- [Aim of the task]: Please return every line of the records below that holds the word "menu".

Start of Information given

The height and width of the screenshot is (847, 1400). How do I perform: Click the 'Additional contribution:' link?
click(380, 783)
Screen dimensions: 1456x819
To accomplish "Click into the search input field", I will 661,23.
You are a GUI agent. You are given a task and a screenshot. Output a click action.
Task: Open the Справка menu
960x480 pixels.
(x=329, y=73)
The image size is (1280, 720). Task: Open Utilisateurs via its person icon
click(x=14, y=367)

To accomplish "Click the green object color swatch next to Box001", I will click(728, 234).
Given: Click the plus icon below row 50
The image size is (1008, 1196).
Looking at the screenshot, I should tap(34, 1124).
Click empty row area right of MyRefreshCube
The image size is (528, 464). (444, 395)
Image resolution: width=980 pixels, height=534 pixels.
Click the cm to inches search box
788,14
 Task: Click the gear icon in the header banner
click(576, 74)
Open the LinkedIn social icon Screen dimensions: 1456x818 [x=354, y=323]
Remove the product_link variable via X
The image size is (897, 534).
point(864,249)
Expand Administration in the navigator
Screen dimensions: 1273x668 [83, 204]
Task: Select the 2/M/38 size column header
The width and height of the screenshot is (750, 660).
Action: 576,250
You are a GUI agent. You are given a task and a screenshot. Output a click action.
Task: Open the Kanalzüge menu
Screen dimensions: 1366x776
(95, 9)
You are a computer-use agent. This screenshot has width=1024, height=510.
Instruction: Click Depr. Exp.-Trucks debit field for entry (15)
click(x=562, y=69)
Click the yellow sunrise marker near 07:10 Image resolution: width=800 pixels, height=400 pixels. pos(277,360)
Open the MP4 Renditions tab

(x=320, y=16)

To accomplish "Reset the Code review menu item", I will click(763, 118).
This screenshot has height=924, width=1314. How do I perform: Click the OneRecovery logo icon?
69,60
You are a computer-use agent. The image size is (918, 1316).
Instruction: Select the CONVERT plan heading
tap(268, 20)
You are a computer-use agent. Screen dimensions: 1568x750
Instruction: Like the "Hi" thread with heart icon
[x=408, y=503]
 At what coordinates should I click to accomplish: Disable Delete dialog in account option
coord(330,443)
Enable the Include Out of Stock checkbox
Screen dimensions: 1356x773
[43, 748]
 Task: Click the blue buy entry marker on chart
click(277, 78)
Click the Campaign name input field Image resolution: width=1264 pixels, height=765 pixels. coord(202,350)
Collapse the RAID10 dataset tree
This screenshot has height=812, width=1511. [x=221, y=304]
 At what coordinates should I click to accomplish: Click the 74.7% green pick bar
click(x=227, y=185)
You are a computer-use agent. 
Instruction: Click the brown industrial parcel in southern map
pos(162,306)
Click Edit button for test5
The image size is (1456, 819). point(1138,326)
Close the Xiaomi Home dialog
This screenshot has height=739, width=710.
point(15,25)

End of Information given

- [Solution]:
Task: Open the Справка menu
Task: Open the Kanalzüge menu
To accomplish "Reset the Code review menu item", I will click(763, 118).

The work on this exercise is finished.